The order will take effect starting Monday and applies to everyone age 2 and older — regardless of vaccination status. 

The governor also announced that all health care workers, including nursing home employees, and educators from kindergarten through college — as well as eligible students — will be required to be vaccinated against COVID-19 or submit to weekly testing.

The mandates, which overlap in several places with existing rules, are a response to a spike in COVID-19 infections fueled by the highly contagious delta variant, particularly in southern and central Illinois.

“Our current vaccination levels are not enough to blunt the ferocity of the delta variant hospitalization surges,” Pritzker said. “In some regions, hospital administrators are asking for more help to manage the sheer number of incoming patients who, I’ll empathize again, are are almost exclusively individuals who have chosen no to have gotten the life-saving vaccine.”

Pritzker said that 98% of Illinois’ COVID-19 infections from January to July were among the unvaccinated.

“You don’t need to be an epidemiologist to understand what’s going on here. This is a pandemic of the unvaccinated,” the governor said.

First doses of the vaccine are required by Sept. 5 for health care workers, including nursing home employees, K-12 educators and support staff and higher education teachers, staff and students. Those who don’t comply will have to undergo weekly COVID-19 testing.

Other cities and states have made similar requirements.

Illinois already has a mask requirement for all schools and two of the largest education systems, Chicago Public Schools and the University of Illinois, already require educator vaccinations. The U of I system also already requires student vaccinations. A large number of hospital systems have also required employee vaccines.

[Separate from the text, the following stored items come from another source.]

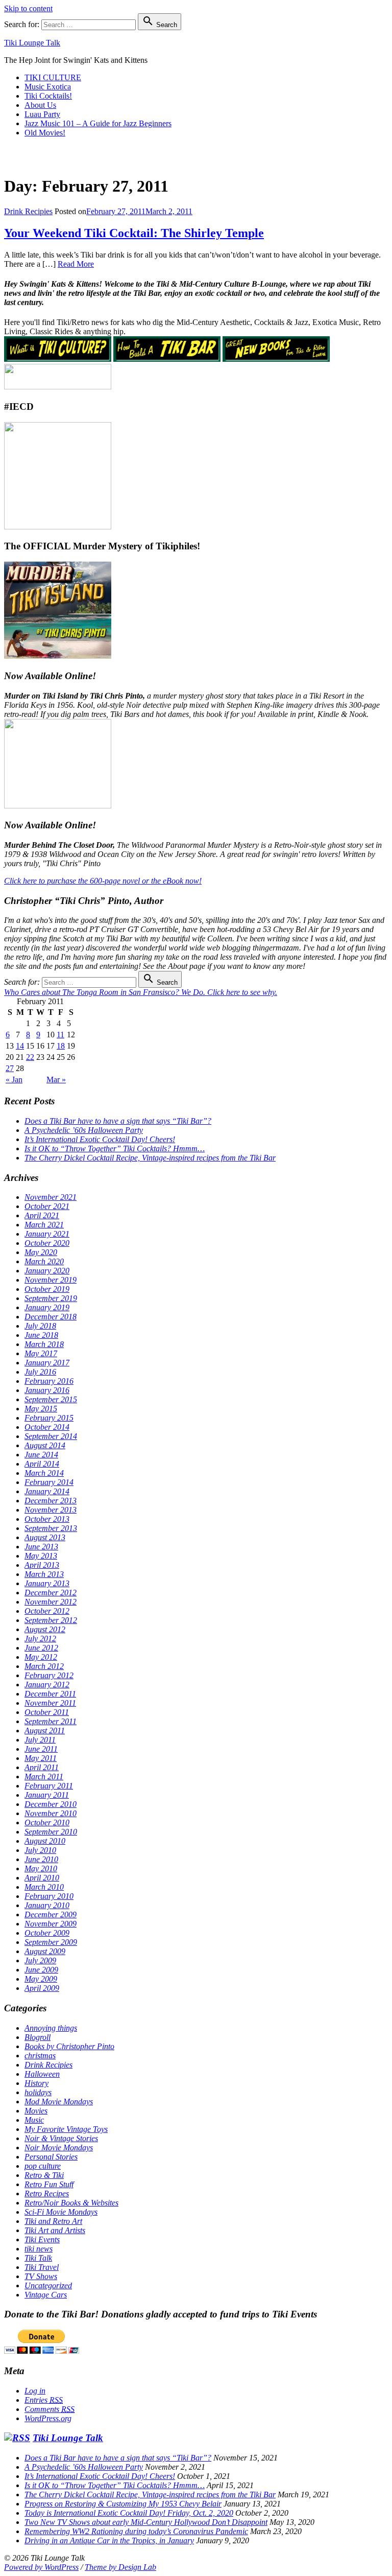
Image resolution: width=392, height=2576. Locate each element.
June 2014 (41, 1454)
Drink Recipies (28, 211)
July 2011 (40, 1739)
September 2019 (50, 1298)
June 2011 (41, 1749)
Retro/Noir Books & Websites (71, 2202)
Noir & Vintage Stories (61, 2138)
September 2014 (50, 1436)
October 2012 (46, 1611)
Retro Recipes (46, 2193)
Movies (35, 2110)
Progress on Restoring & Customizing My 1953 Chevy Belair (123, 2503)
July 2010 (40, 1850)
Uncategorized (48, 2285)
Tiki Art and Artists (54, 2230)
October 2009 (46, 1933)
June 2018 (41, 1335)
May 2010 (40, 1868)
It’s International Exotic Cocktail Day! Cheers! (99, 1139)
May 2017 (40, 1353)
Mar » (56, 1079)
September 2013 (50, 1528)
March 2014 (44, 1473)
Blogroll (37, 2037)
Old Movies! (44, 132)
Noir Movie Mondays (58, 2147)
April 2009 (41, 1988)
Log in (34, 2390)
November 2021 (50, 1197)
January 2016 (46, 1390)
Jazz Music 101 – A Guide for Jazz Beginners (98, 123)
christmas (40, 2055)
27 (10, 1068)
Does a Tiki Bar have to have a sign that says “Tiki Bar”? (117, 1121)
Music (34, 2120)
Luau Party (42, 114)
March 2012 (44, 1666)
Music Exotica (47, 86)
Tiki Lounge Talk (32, 42)
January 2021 (46, 1233)
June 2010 (41, 1859)
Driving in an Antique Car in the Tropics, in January (109, 2540)
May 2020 (40, 1252)
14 (20, 1045)
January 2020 (46, 1270)
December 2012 (50, 1592)
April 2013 (41, 1565)
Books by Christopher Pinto (69, 2046)
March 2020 (44, 1261)
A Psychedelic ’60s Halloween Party (83, 1130)
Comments (49, 2409)
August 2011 (44, 1730)
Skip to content (28, 8)
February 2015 (49, 1417)
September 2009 (50, 1942)
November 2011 (50, 1703)
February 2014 (49, 1482)
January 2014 (46, 1491)
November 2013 (50, 1509)
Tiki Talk (38, 2258)
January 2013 (46, 1583)
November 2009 (50, 1923)
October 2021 (46, 1206)
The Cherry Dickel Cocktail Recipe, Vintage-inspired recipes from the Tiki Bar (150, 1157)
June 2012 (41, 1647)
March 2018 (44, 1344)
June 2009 (41, 1969)
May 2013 (40, 1555)
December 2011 (50, 1693)
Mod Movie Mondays (58, 2101)
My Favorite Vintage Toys (66, 2129)
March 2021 (44, 1224)
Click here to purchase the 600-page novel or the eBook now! (103, 880)
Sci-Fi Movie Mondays (60, 2212)
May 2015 (40, 1408)
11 (60, 1034)
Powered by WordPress (41, 2567)
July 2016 (40, 1371)
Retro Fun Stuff (49, 2184)
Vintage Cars (45, 2294)
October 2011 (46, 1712)
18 (61, 1045)
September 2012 (50, 1620)
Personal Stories (51, 2156)
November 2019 (50, 1279)
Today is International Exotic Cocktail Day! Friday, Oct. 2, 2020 (128, 2513)
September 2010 (50, 1831)
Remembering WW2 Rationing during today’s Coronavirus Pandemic (136, 2531)
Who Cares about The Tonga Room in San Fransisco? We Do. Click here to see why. (140, 992)
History (36, 2083)
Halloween (42, 2074)
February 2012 (49, 1675)
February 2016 (49, 1381)
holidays (38, 2092)
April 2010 (41, 1877)
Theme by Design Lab (120, 2567)
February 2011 (48, 1785)
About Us (40, 105)
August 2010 (44, 1841)
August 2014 (44, 1445)
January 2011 (46, 1795)
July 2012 (40, 1638)
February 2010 (49, 1896)
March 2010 (44, 1887)
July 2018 (40, 1325)
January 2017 (46, 1362)
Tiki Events (42, 2239)
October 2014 (46, 1427)
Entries (43, 2400)
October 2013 (46, 1519)
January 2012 (46, 1684)
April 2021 (41, 1215)
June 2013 (41, 1546)
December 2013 (50, 1500)
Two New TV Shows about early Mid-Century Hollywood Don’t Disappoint (145, 2522)
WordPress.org (47, 2418)
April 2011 (41, 1767)
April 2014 (41, 1463)
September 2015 (50, 1399)
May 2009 (40, 1979)
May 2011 (40, 1758)
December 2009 (50, 1914)
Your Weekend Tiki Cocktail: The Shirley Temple (134, 233)
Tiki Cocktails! (48, 95)
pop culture (42, 2166)
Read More (76, 264)
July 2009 (40, 1960)
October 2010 (46, 1822)
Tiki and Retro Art (53, 2221)
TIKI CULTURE (52, 77)
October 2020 (46, 1243)
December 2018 (50, 1316)
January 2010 (46, 1905)
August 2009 (44, 1951)
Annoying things (50, 2028)
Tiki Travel (41, 2267)
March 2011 (43, 1776)
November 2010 (50, 1813)
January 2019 (46, 1307)
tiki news (38, 2248)
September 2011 (50, 1721)
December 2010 (50, 1804)
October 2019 (46, 1289)
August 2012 (44, 1629)
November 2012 (50, 1601)
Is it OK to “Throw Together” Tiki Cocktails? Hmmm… (114, 1148)
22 (30, 1057)
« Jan (14, 1079)
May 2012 (40, 1657)
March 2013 (44, 1574)
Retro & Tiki (44, 2175)
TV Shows (40, 2276)
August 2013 (44, 1537)
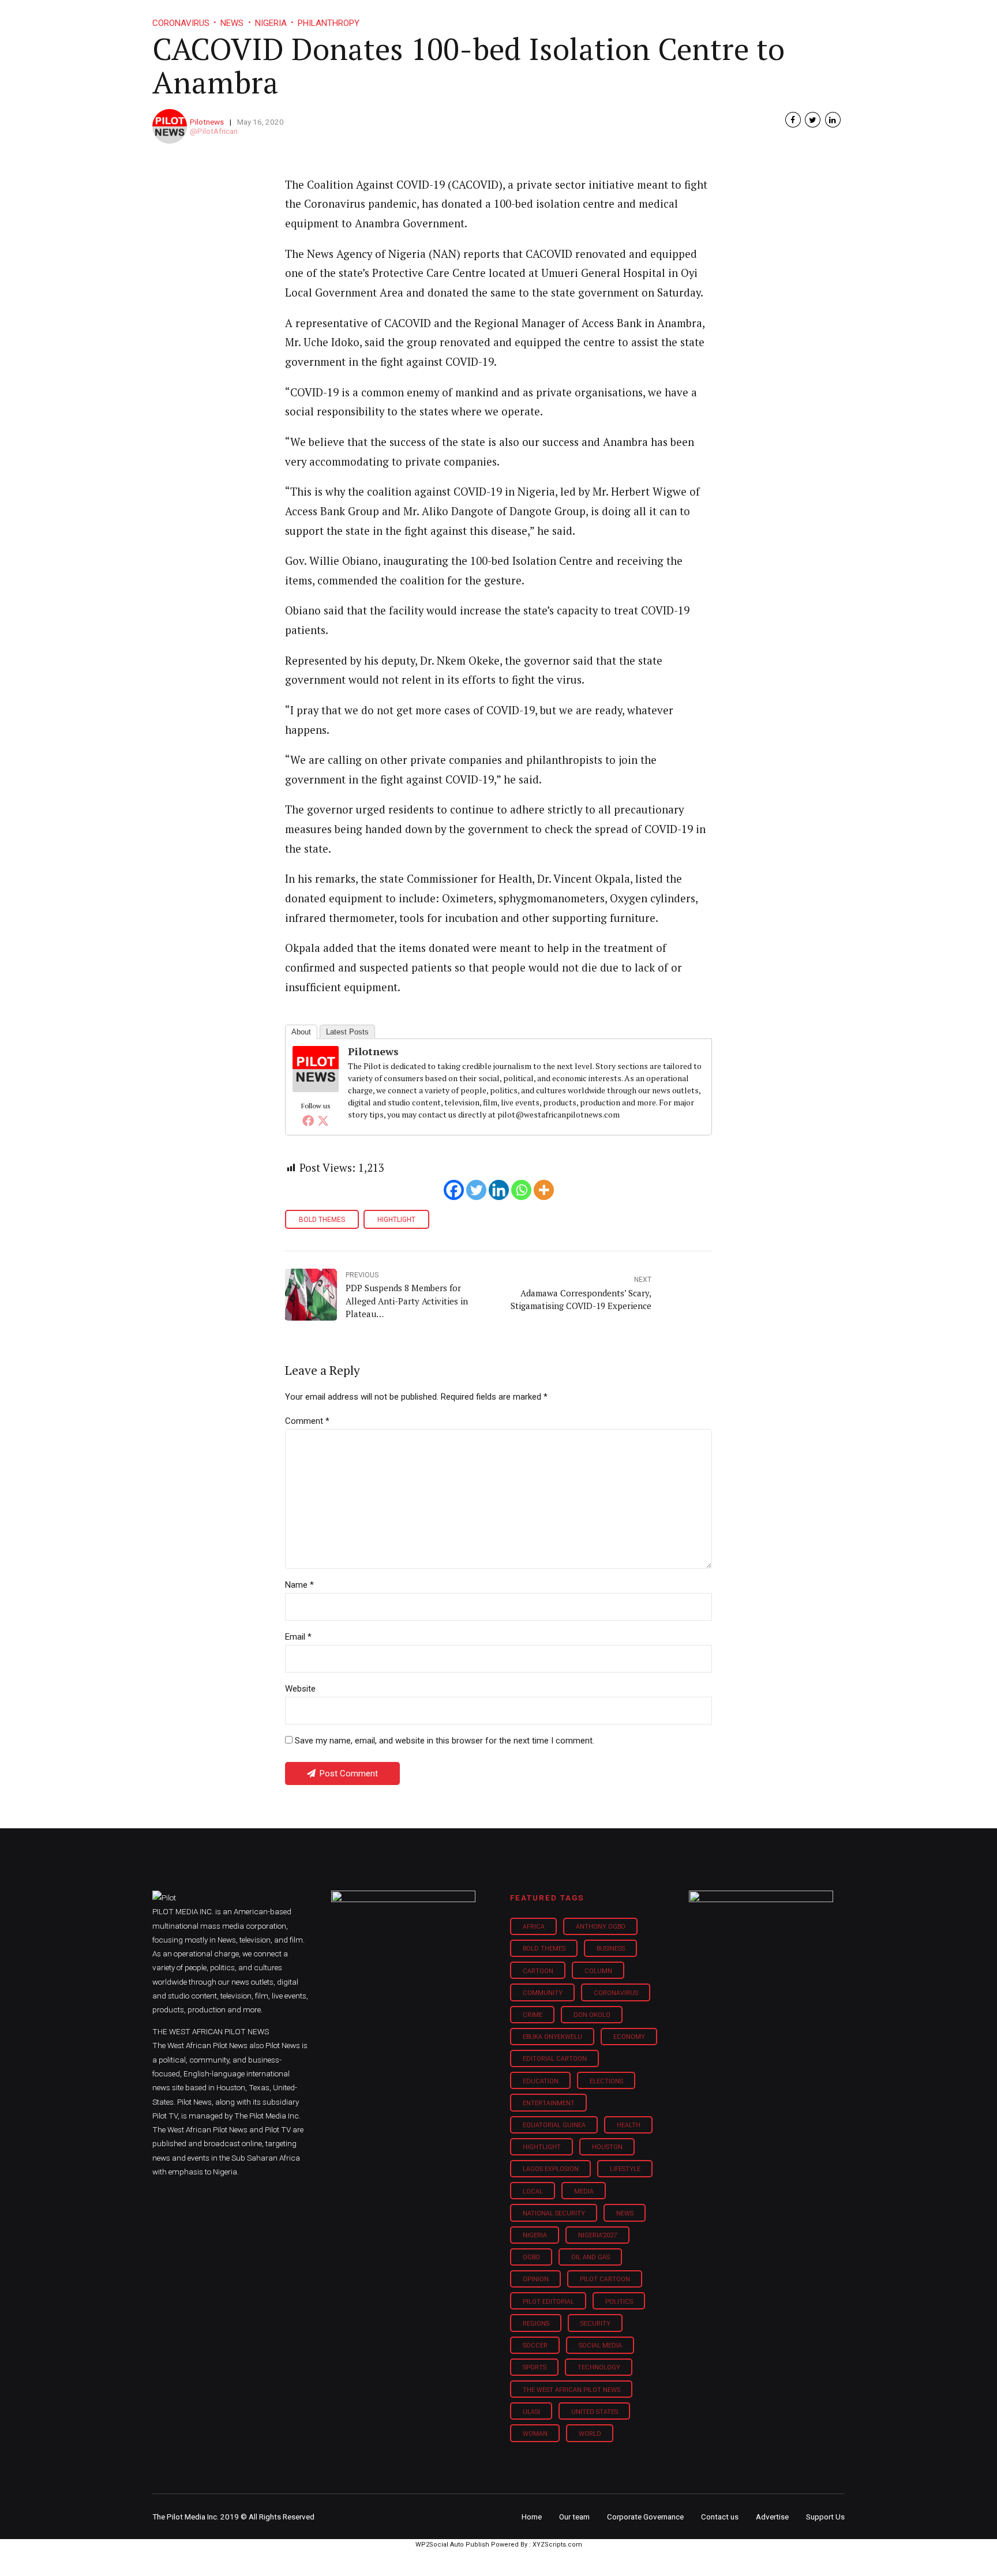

The surge in Illinois, with more than 4,400 cases reported Wednesday, has started overwhelming hospitals in less populated areas in the state where vaccination rates are low and there are fewer health care facilities. For instance, in southern Illinois fewer than half of the residents are vaccinated and earlier this week there was only one available intensive care unit hospital bed available, according to state health officials.